A group of Carson, Douglas and Dayton area chiropractors charged Thursday that the third-party administrator who handles claims for the state benefits plan is systematically trying to cheat them out of payments.
Lisa Getas told the Public Employees Benefit Program board that Benefits Planners is systematically delaying, challenging and denying legitimate claims. She said the pattern is the same according to numerous chiropractors in the area.
According to Getas, the company first asks for more information about a case. Then, when that information is sent, she said they claim it was never received. When it is resent, often by fax, she said they again claim it was never received, then they advise the patient his or her benefits are being delayed because the chiropractor hasn't provided necessary information.
Benefit Planners then advises the chiropractor that benefits have been denied after review by another chiropractor who ruled they aren't covered. And finally, she said, when they do end up paying, they have, since June, paid less than half the amount they did in previous years for each treatment.
Ann Steinberg of Dayton said a $36.50 treatment a year ago now gets reimbursed just $23.50, as an example.

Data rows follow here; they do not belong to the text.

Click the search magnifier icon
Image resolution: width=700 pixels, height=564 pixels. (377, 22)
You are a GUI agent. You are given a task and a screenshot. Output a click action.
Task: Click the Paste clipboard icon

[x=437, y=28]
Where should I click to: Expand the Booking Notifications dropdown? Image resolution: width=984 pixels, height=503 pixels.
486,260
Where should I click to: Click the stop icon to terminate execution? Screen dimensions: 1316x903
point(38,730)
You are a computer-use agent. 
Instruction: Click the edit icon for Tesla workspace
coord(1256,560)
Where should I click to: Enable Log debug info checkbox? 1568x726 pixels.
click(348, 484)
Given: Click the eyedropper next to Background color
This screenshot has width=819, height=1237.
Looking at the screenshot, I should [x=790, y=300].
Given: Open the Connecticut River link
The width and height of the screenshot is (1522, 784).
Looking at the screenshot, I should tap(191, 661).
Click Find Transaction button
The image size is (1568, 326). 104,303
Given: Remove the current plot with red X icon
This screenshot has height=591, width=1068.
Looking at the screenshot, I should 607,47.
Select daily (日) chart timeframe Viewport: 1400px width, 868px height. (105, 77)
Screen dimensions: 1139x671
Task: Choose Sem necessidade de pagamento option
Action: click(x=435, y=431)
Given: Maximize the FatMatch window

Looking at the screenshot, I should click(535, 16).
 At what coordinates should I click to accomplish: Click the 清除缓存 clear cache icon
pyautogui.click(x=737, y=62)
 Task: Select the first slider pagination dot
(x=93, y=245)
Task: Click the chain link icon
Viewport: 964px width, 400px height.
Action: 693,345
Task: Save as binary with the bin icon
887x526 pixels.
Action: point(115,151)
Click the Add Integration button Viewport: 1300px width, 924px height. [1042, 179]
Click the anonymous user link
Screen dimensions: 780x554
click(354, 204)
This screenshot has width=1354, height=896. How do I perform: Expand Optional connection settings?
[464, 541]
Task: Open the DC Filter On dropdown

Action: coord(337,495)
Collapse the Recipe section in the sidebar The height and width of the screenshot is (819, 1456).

Stuart Pardee of Minden and Vinson Christenson of Gardnerville said they, like several others in the room, have had upward of 80 percent of their claims denied in the past year.
"It's been getting progressively worse," Christenson said.
Pardee added the new fee schedule imposed this summer pays him less per treatment than he was getting 21 years ago - and less than Medicare, which he said is notorious as the lowest paying medical provider.
Charles Lowe of Benefit Planners said many of the concerns were being addressed and that a new system was being instituted to make sure letters carrying patient information don't get misplaced.
But James Hamtak of Carson City said they aren't being misplaced. He said his staff faxed one patient record to Benefit Planners while on the phone with them to confirm it got there. Yet three weeks later, he said, they claimed the documents never arrived.
"It's not just being misplaced. They're lying," he said.
Dublin Hart of Minden said the situation was becoming serious, with her and other chiropractors carrying claims for some patients more than a year.
"We have not been paid," she said. "This is willful and premeditated. It's illegal."
She said if Benefit Planners doesn't fix the situation and start paying, chiropractors will have no choice but to make changes in how they do business or move elsewhere.
"Life's going to get really ugly," she said.
Several of the chiropractors said it's most unfair to the patients who, under the terms of their plan, are entitled to the medical care. But more than one said if something doesn't change to get them the payments they have earned, they may have to put state patients on a cash basis.
Lowe said he could not comment to the press on the company's position.
Benefits board Chairman Teryr Johnson said he would look into bringing the issue to the board. Several members of the committee indicated they expect the issue to return for action if necessary. But the committee couldn't take action Thursday because the issue wasn't on the agenda, and to do so would have been a violation of the state's open meeting law.